As I came in today, I was thinking of the conference that took place in Prague in 1990, in which one of the Czechoslovak participants said, “I am Czech but my brother has decided he is a Slovak.” I remember, two or three years later, teaching students from what had been Yugoslavia—many were struggling with deciding whether they were a Bosnian, a Croat or a Serb, and feeling, as one of them said to me, “orphaned” by the collapse of the state.

The electoral system that we have at the moment accentuates the difficulties of holding the union together. We have, based on roughly half the population of Scotland, a phalanx of SNP MPs in the House and an underrepresentation of the other currents in Scottish opinion. We have a Conservative Government dominated by southern England, a Labour Party that represents Wales and the north, and a further party—mine—that hangs on to bits of south-west London, bits of north-east Scotland and wherever else we can manage in our electoral system to get through. That accentuates the problem, and I fear that, if we were to have another five years of Conservative Government, the union would break.
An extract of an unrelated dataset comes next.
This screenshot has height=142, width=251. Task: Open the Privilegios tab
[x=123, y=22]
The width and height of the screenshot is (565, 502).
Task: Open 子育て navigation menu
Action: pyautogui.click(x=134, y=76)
I want to talk briefly about chapter 7, on the governance of England, and chapter 3, on parliamentary sovereignty. This report rightly addresses the problem that England is the most overcentralised state in the democratic world and that it will be increasingly difficult to sustain the balance between England and the three devolved nations unless the governance of England is itself transformed. The political and economic imbalance within England is starkly portrayed by the betrayal of the grandiose promise of levelling up. Small packages of funding, distributed by Ministers according to opaque criteria, offer gestures from the centre without any sharing of power. I agree with the noble Lord, Lord Howarth, that there is a link here with public disillusionment in western politics and a sense of powerlessness, which I hear from friends and neighbours in West Yorkshire, when they say that “those people down in London” are neglecting Bradford, Leeds and the trans-Pennine rail route. That is all part of the disillusionment with our constitutional democracy.

I have lived between London and Yorkshire for 40 years and have witnessed the widening gap between London and the north, while local government has been weakened and shrunk through successive reorganisations, and local control of finance has shrivelled. The Government’s approach to the reorganisation of local government, as others have said in the debate, has been incoherent, with evident political bias in redesigning the shape and size of the new authorities and the powers that they are given. Almost every authority in Yorkshire and the majority of Yorkshire MPs stated their clear preference to maintain district authorities within a “One Yorkshire” regional authority. The Government nevertheless insisted on four sub-regions, each with an elected mayor but without an elected assembly to hold the mayor to account. London has a regional authority with local governments beneath it; the rest of England is denied that.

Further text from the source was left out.